いいタイミングなので今までやってきたDIYを振り返りながら、どういう考えで空間を作っていったかをまとめてみます。
いわば読むルームツアー的な。
計画-まずは構想の時の話、暮らし方をイメージしてみる。
住んでいる物件は6畳の寝室と14畳ほどのLDKからなる、一般的な1LDK。ただ1階に玄関だけあって、入ってすぐ階段を上って部屋に行くちょっと特殊な構成です。
引越し前、不動産屋さんに連れられた内見の時に撮った写真と、簡単に寸法やコンセントの位置を記録した間取。
メインのLDKは、中央にペニンシュラ型のキッチン(一部が壁にくっついた対面キッチン)が目立ちます。
また、南側にはベランダに出るための大きな掃き出し窓があり、それ以外にも小さな小窓がチラホラと配されていてるのが特徴の部屋。
行為をイメージする
内見が終わり無事この部屋へ住むことが決まったら、どんな暮らし方になるかを想像して間取りにメモしました。

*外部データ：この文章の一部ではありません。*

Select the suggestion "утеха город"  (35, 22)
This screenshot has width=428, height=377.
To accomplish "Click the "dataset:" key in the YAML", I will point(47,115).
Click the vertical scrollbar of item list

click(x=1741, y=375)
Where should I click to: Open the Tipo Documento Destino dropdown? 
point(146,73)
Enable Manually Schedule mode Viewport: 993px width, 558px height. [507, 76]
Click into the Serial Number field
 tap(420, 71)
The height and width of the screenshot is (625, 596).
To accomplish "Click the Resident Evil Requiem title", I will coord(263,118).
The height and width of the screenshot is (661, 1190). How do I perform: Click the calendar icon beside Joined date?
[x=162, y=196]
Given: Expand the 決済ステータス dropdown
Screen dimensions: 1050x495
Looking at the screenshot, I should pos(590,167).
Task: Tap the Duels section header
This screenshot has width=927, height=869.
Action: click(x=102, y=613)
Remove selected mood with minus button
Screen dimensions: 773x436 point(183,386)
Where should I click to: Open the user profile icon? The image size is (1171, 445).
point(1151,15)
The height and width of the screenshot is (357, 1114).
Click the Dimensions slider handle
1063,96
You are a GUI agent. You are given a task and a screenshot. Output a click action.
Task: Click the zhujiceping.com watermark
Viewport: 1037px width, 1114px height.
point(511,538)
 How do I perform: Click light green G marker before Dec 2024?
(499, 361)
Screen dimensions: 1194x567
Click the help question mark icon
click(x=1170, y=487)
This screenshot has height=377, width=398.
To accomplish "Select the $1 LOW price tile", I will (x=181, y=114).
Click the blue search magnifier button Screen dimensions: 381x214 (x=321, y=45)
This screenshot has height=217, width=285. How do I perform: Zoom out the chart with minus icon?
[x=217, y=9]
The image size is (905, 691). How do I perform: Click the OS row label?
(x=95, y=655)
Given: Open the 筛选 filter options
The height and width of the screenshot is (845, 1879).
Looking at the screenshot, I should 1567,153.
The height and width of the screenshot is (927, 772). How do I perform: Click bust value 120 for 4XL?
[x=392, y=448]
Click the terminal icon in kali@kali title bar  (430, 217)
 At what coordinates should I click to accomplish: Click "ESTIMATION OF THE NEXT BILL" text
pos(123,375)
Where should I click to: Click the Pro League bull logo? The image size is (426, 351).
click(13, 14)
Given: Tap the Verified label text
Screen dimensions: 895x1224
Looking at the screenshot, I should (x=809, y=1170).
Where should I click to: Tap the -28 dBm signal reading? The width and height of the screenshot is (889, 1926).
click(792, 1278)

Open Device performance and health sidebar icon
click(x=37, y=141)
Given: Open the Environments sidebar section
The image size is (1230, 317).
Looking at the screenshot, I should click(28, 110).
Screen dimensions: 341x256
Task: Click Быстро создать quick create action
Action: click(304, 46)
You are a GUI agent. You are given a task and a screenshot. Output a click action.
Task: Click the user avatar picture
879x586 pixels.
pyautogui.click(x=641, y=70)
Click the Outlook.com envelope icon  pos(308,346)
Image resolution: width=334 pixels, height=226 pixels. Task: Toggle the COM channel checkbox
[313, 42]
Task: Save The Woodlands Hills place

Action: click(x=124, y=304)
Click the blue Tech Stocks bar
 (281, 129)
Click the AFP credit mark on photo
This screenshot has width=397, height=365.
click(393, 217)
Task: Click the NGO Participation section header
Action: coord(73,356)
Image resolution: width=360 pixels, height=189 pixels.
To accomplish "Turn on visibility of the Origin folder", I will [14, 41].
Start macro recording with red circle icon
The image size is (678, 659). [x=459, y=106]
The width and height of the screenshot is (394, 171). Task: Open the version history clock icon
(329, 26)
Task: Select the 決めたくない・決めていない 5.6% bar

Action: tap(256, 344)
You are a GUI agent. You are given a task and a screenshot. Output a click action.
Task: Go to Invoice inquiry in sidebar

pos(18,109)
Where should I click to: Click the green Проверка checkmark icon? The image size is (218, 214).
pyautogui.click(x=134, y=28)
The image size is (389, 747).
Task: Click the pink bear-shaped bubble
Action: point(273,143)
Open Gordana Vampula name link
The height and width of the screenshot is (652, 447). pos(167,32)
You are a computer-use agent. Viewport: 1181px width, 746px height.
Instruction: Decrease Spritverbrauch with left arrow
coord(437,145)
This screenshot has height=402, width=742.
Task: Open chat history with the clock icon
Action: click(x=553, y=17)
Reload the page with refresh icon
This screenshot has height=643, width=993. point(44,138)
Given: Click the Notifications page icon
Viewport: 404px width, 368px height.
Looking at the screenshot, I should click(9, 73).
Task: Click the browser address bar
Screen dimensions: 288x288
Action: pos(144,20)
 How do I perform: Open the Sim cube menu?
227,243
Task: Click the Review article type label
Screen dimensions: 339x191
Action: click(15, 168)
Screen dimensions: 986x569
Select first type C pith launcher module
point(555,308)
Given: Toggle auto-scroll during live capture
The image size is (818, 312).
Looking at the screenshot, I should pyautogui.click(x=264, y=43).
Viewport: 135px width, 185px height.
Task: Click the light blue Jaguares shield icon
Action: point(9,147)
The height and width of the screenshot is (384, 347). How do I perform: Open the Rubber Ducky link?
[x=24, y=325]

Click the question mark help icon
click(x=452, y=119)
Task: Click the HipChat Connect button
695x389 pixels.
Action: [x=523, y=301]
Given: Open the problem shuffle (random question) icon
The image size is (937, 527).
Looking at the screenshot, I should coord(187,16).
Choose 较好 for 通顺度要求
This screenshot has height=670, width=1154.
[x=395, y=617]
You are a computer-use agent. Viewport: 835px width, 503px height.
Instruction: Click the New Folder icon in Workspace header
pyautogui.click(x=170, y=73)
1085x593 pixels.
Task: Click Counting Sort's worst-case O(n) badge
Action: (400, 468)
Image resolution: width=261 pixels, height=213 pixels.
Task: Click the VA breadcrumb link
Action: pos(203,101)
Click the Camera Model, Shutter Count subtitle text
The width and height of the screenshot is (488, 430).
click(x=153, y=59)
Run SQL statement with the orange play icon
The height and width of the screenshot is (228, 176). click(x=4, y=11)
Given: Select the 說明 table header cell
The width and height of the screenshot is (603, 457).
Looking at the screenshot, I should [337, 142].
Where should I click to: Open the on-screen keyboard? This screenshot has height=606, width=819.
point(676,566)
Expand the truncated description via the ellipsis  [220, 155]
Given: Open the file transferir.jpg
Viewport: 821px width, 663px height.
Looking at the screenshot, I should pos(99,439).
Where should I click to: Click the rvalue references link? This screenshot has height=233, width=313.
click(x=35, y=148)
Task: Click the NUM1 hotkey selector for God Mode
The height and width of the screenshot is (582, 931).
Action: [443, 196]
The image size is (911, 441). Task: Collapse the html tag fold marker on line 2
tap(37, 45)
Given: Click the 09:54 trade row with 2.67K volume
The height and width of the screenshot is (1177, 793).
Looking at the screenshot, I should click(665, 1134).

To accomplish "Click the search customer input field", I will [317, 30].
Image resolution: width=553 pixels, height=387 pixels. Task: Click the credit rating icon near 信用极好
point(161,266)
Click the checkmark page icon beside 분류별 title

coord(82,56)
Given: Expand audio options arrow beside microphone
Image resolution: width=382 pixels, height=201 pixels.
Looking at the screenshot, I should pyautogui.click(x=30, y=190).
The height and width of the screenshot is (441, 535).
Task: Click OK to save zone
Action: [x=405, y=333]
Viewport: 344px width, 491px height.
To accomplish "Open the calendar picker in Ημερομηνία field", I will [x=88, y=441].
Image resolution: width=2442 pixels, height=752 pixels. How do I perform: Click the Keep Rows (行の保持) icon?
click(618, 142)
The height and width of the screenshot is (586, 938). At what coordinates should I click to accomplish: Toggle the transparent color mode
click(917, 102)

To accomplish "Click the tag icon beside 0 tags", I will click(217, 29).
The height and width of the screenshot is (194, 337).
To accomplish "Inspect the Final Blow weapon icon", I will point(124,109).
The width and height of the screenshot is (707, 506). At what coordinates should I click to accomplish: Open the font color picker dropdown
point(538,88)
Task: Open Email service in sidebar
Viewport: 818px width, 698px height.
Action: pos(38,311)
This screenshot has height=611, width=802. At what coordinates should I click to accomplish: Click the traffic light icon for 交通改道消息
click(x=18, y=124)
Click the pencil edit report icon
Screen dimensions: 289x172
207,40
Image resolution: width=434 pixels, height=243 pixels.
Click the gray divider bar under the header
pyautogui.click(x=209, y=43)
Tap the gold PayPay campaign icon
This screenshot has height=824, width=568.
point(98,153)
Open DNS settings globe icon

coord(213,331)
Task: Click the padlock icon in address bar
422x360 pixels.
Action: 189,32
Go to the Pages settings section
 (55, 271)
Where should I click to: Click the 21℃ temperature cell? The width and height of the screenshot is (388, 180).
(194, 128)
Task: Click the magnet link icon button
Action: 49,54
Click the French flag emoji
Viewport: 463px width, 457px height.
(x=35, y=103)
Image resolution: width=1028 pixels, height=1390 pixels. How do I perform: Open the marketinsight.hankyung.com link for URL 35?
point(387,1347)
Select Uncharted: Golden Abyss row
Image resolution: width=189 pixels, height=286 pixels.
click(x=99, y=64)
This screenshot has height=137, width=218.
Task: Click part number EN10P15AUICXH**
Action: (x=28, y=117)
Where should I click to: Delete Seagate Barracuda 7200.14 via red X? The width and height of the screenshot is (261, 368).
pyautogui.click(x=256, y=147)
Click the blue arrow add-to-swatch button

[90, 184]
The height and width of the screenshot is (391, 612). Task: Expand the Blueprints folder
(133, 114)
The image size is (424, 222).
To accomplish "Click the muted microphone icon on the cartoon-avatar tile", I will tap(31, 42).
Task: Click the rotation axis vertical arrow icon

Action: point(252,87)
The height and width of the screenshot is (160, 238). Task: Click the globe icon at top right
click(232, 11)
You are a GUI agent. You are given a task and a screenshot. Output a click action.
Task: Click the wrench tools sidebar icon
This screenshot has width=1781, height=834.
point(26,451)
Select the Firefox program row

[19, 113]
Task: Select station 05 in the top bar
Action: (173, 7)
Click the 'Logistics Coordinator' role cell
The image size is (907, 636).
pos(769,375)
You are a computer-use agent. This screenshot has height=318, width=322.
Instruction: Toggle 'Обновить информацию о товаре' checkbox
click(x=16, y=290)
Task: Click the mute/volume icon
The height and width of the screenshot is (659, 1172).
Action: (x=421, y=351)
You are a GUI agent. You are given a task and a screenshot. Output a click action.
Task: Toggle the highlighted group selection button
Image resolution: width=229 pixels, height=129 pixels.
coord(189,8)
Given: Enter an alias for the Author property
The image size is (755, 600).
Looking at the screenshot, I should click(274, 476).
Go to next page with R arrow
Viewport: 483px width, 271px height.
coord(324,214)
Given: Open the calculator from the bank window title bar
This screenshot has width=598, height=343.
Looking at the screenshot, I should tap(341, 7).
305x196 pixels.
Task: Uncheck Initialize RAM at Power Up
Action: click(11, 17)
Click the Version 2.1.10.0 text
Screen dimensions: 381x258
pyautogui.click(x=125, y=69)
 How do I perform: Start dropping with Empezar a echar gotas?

扉や窓の位置から動線はある程度決まるので、「作る・寝る・食べる・くつろぐ」など家の中で行う行為を洗い出して「動詞のキーワード」を並べていきます。
この部屋ではキッチンの南側に大きな窓があるので、必然的にそこのスペースが空間の中心になることがイメージできます。
中央にキッチンがあり動線のことも考えると、実際にインテリアをおけるスペースは部屋の印象ほど広くありません。この部分で、ダイニングテーブル・イス・ソファ・ローテーブル・テレビ台といった一般的なLDK家具を置くとかなり窮屈になりそうな予感。
こんな感じのイメージを抱えながら、具体的なレイアウトを考えます。
家具配置を考える
入居前に書いた絵がこんな感じ。
せっかくのLDKですから、ダイニング的な行為「食べる」とリビング的な行為「くつろぐ」を切り分けて扱うのはもったいないと思い、それを一体にできる設えとしての「小上がり」をここで考えました。
他は、動線を邪魔しない程度に本棚や食器棚を配置していき、あとは実際に生活しながら考えようという計画。
結果-2020年現在の部屋の様子
住む前に考えていた計画を踏まえて、現在の部屋の様子と作ってきた家具を1枚にまとめました。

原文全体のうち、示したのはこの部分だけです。